Copy the entries from the line with "Click the bulb icon beside 'Create field'" up to and including the line with "pos(195,183)", keeping their wording as is, but scale each coordinate in the answers by 1.45, rounding to the nearest whole number with halves rounded up. Leave out the pictures.

#### Provided information

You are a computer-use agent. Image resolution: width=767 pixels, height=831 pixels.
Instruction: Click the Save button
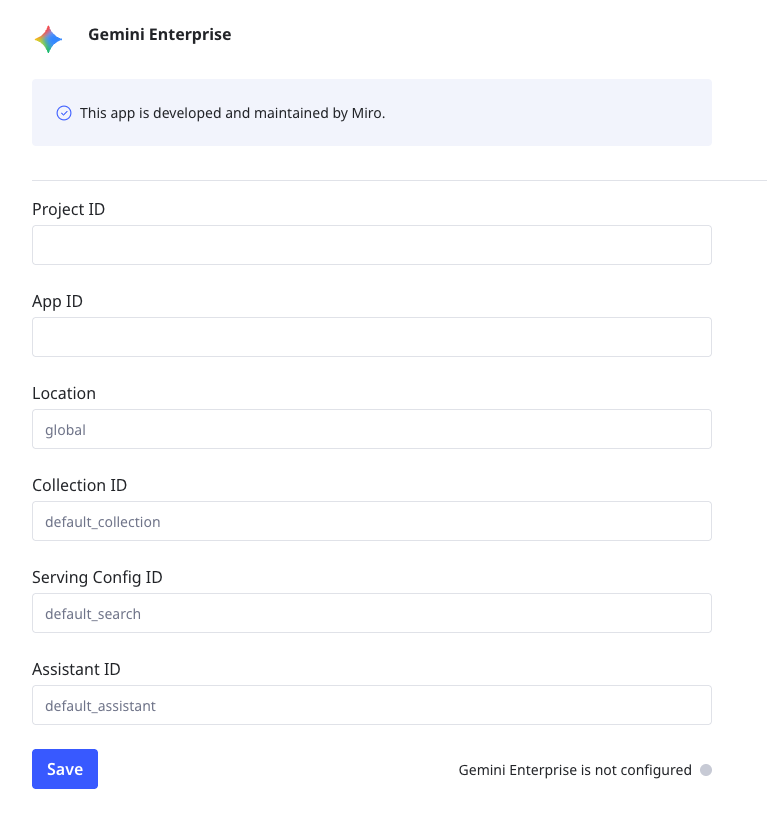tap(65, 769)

########
#### Provided information

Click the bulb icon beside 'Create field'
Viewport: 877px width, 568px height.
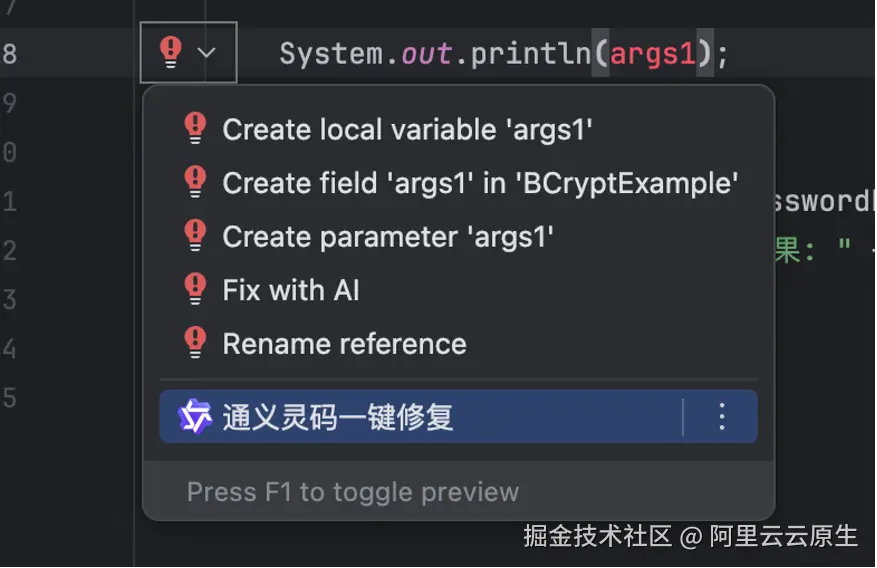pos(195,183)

########
#### Provided information

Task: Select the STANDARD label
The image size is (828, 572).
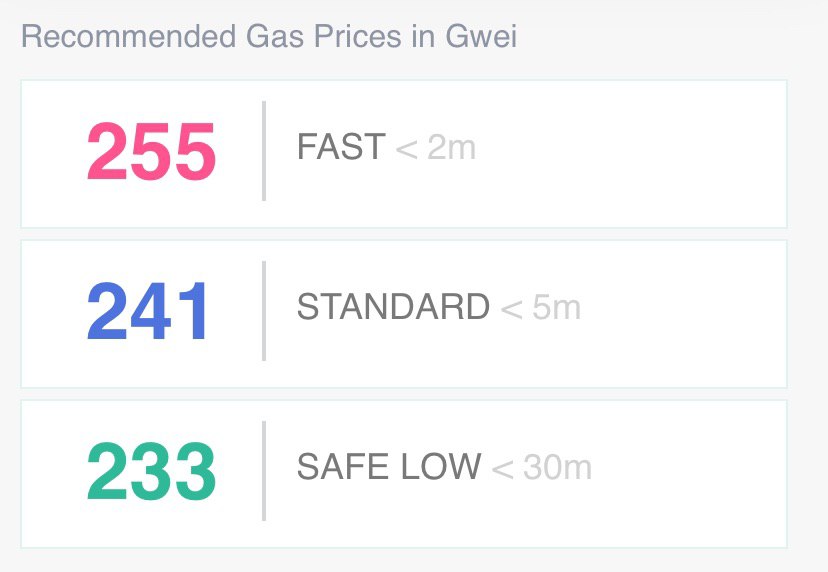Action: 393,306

########

**Reply to the exercise:**
Click the bulb icon beside 'Create field'
Viewport: 877px width, 568px height.
pos(283,265)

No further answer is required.